Es handelt sich um visuelles Schweigen. Kacheln, Fotorahmen auf Facebook, Plakate und Videos auf Leinwänden in der Innenstadt drohen mit der Stille. Doch das Szenario verfängt nicht, denn es kann durchaus sein, dass das Schweigen der Künstler gar nicht auffällt, weil man im Moment selbst andere Sorgen hat, als einen vermissten Theaterbesuch. Und auch, weil der mündige Bürger denen zuhört, die etwas zu sagen haben. Wie soll man auf Schweigende reagieren, außer mitfühlend? Sind die Kulturkunden, die Rezipienten nun verpflichtet, für die Schweigenden zu sprechen, solidarisch, sich ihrer Sorgen anzunehmen? Jeder hat doch mit sich selbst schon so viel zu tun. Mit der Aufrechterhaltung von Strukturen und Alltag, in einer Zeit, in der alles Davonzufließen scheint.
Das Schweigen der Künstler scheint bezeichnend zu sein, für eine Kulturlandschaft, die an der Nadel staatlichen Geldes hängt. Wess´ Brot ich ess, des Lied ich sing. Und so singen sie, selbst wenn sie schweigen, denn sie widersprechen nicht. Wie auch andernorts erschöpft sich der Protest im Betteln nach ein bisschen Freiheit. Man bemüht sich, bastelt Konzepte und befolgt das Hygiene-Regime. Die Politik sagt trotzdem Nein. Also geht es zurück in die inzwischen verstaubten Probenräume, zum Verbessern des Angepassten.
Und noch ein kurzer Zwischenruf: Wer fürchtet, dass Menschen andere Menschen mit tödlichen Viren anstecken, der kann nicht daran glauben, dass Boden-Klebestreifen und Stoffmasken dies verhindern. Wo ist die Schlüssigkeit in diesen Forderungen? Entweder wir leben mit Corona oder nicht. Ein bisschen steht nicht zur Auswahl. Wir müssen uns entscheiden - für ein Leben mit Corona, dann überlassen wir es den Menschen wieder selbst, auf sich aufzupassen. Oder wir wollen ein Leben ohne Corona, #zerocovid. Dann jedoch müssen wir uns von der Idee der Öffentlichkeit verabschieden. In einem Hygiene-Totalitarismus mit Vollüberwachung werden weder Künstler noch Publikum ehrlich sein können.

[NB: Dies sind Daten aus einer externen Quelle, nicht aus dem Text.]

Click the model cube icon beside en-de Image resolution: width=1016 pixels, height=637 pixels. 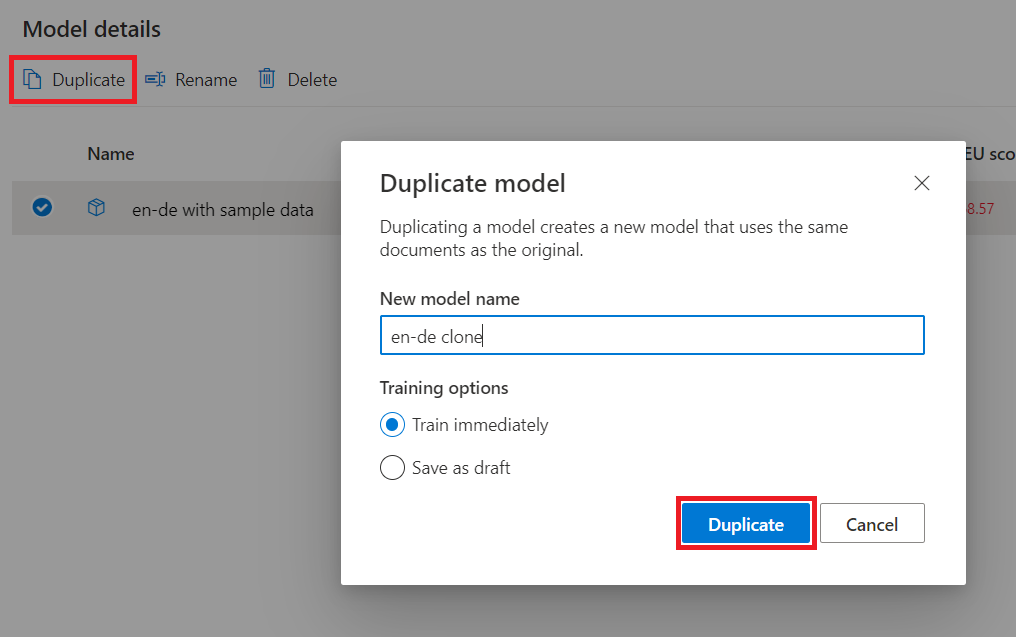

Diese Zeiten rufen nach kreativem Ausrufen des Unsagbaren, nach subtilem Andeuten des Unglaublichen, nach Kunst, die Risse in die Fassaden reißt, auf das endlich wieder Licht durchkommt. Kunst muss nicht laut sein, aber sie sollte auch nicht stumm sein. Das Schweigen der Kunst ist das Schwinden der Hoffnung. Denn wer, wenn nicht die Freien, kann den Mut haben, zu sagen, was ist?